**Written problem:** In the forum thread below about adding Uber Eats, where does Jack Malarkey suggest leesydney go to get in touch with Uber?

**Selected text:**
□ □ □ □ □

# Can you link Uber eats??



## leesydney (Mar 7, 2018)

Recently passed through my inspection etc and now ready to start driving as an 'Uber Partner'. Keen to sign up for Uber Eats too but not sure if I can just add this on or whether I need to start from scratch submitting all the same documents etc? Anybody know?? Cheers!


----------



## Jack Malarkey (Jan 11, 2016)

leesydney said:


> Recently passed through my inspection etc and now ready to start driving as an 'Uber Partner'. Keen to sign up for Uber Eats too but not sure if I can just add this on or whether I need to start from scratch submitting all the same documents etc? Anybody know?? Cheers!


If you find you don't already have access to UberEATS, ask Uber to add it. You won't need to start from scratch and reload the same documents.


----------



## leesydney (Mar 7, 2018)

Jack Malarkey said:


> If you find you don't already have access to UberEATS, ask Uber to add it. You won't need to start from scratch and reload the same documents.


Thanks Jack! Where would I find the access to Uber eats? I'm looking on the desktop website at the minute and there's no mention of it at all. Also, any idea how to contact Uber as I can't find a number or email address anywhere for them. Cheers!


----------



## Jack Malarkey (Jan 11, 2016)

leesydney said:


> Thanks Jack! Where would I find the access to Uber eats? I'm looking on the desktop website at the minute and there's no mention of it at all. Also, any idea how to contact Uber as I can't find a number or email address anywhere for them. Cheers!


leesydney, I suggest you call in at a local Greenlight Hub. See https://www.uber.com/en-AU/drive/sydney/contact/.


----------

□ □ □ □ □

**Given data:**
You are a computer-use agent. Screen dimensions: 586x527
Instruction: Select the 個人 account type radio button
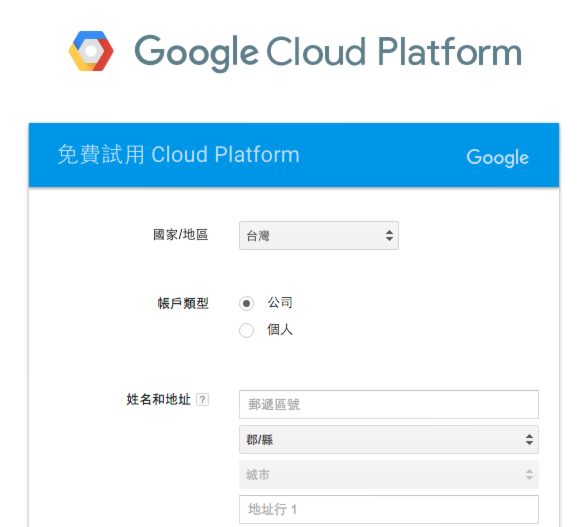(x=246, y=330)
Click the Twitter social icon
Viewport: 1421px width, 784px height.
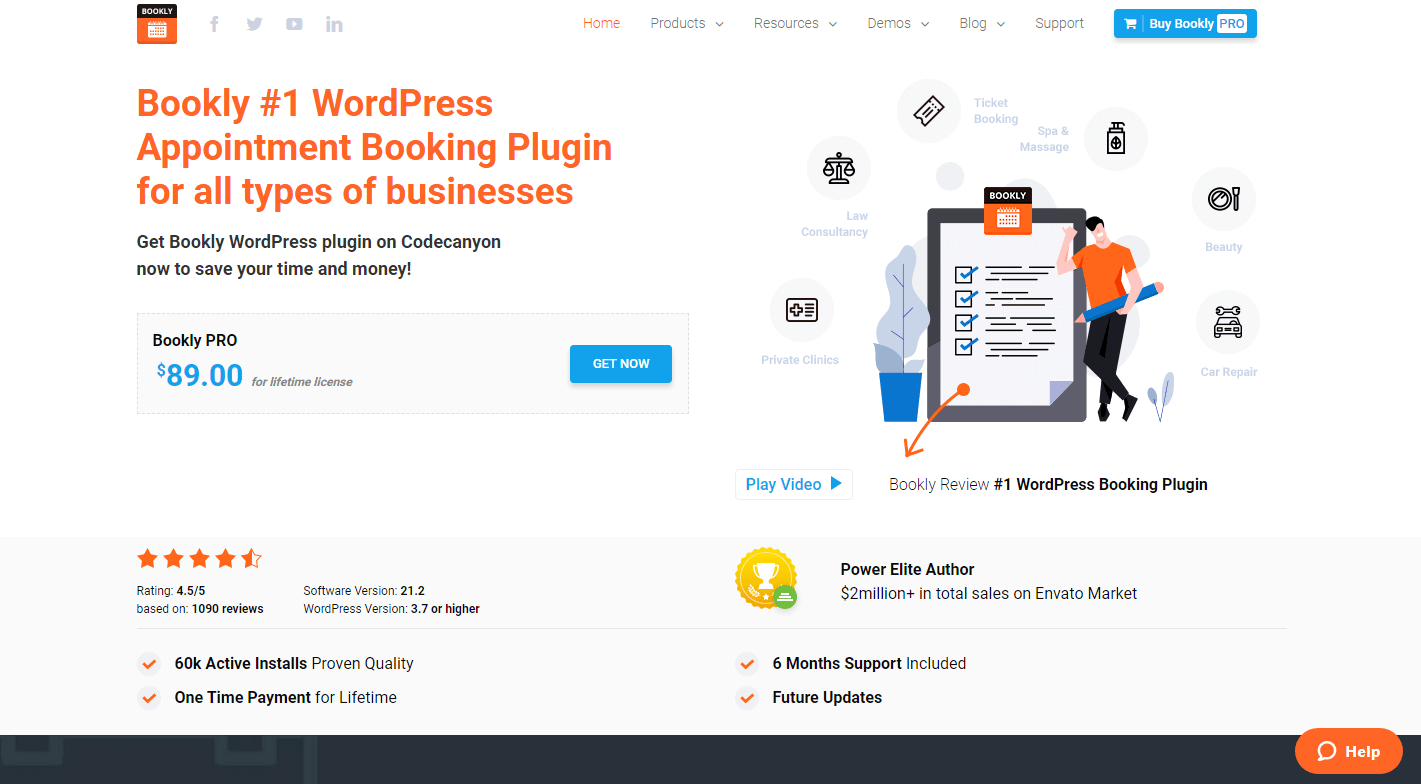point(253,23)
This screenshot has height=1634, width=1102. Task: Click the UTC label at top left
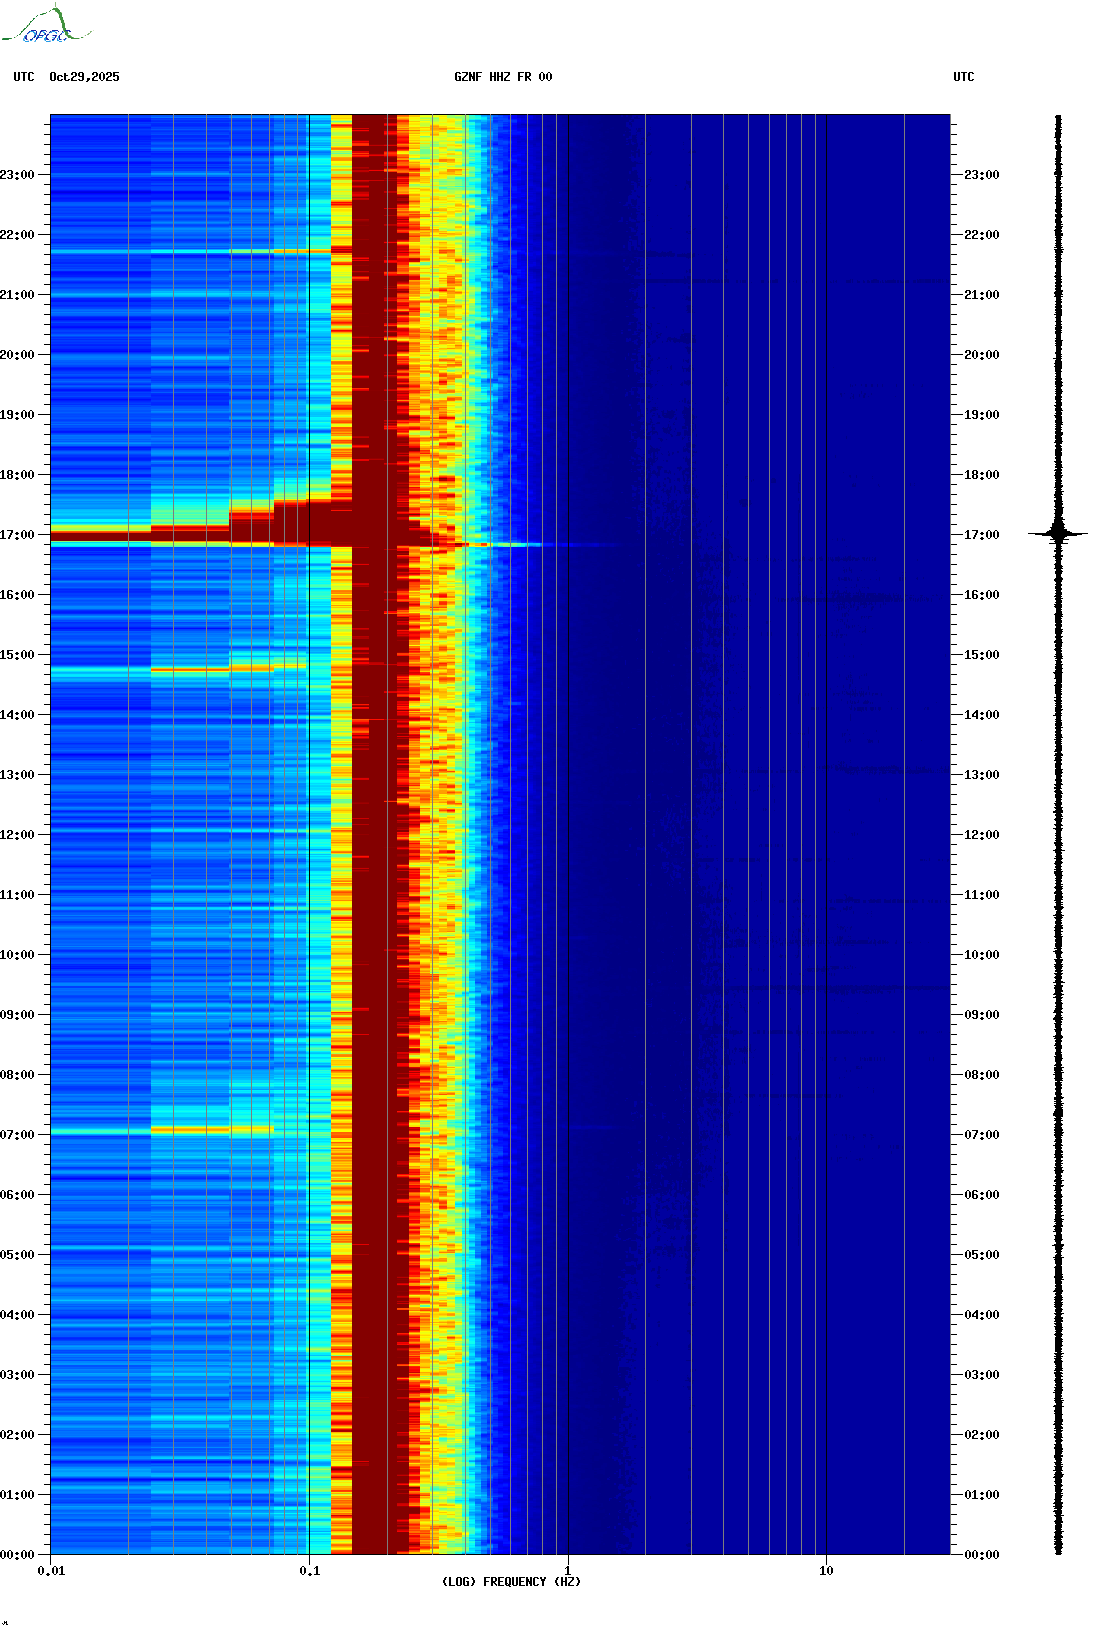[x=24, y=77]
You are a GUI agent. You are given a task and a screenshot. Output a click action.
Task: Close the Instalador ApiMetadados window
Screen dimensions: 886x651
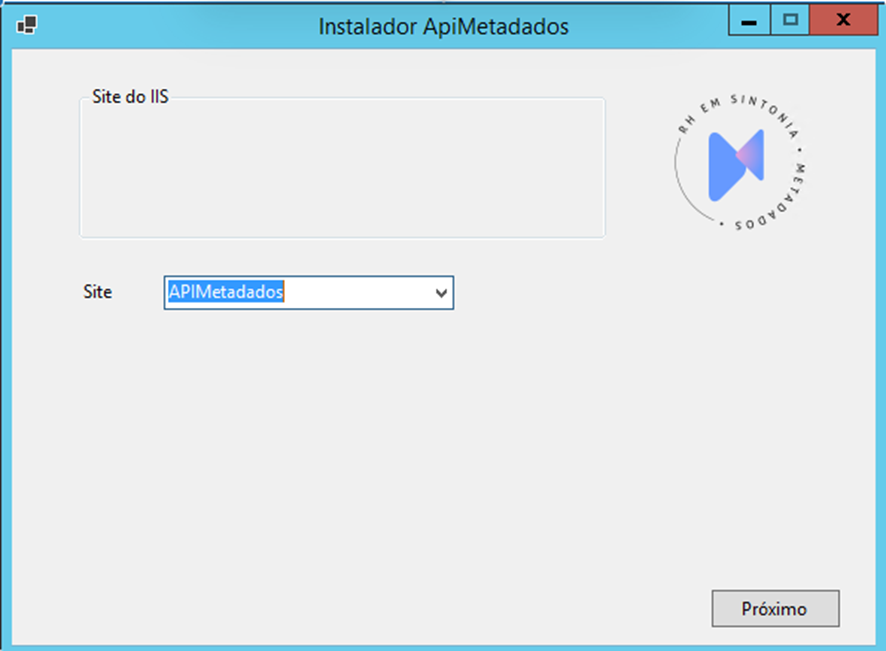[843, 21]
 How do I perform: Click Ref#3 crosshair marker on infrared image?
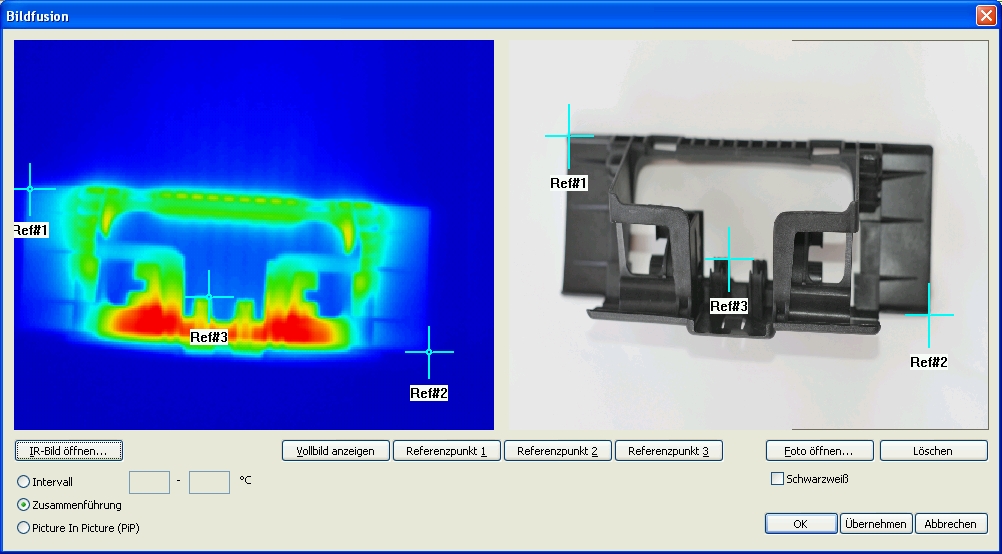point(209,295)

□ □ □ □ □

**Full answer:** A local Greenlight Hub.